→ **Study material**:
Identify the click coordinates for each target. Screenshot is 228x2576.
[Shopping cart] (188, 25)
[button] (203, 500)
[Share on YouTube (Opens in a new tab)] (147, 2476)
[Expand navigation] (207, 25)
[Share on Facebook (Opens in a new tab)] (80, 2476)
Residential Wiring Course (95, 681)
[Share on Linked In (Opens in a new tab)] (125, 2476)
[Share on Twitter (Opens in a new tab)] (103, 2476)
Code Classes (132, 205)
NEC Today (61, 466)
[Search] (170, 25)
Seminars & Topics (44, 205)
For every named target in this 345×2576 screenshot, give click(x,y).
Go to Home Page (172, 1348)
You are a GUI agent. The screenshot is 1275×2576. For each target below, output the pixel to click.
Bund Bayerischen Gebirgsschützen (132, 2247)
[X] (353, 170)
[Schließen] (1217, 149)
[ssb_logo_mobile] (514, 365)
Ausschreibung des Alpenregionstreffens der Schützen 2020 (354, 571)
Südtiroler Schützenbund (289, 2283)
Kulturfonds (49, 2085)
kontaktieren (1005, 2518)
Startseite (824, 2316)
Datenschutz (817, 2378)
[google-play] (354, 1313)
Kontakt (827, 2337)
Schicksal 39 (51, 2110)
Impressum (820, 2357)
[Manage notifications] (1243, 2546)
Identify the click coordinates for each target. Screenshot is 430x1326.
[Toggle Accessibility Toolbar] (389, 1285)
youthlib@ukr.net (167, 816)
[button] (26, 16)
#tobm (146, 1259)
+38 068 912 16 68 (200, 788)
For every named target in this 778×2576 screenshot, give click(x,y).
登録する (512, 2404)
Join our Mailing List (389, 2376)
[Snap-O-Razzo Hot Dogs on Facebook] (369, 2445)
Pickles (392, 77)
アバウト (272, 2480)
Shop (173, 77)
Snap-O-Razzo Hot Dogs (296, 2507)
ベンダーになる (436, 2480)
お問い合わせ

→ **Task goal**:
Whenever a line of the records holds the string "each", pick it out and copy it.

→ **Worked solution**:
Identify the click coordinates for each target. Screenshot is 228x2576.
You are a GUI agent. The screenshot is 1275×2576. For each target below, output the pixel to click.
Identify the click coordinates for each target. Screenshot is 430x1326.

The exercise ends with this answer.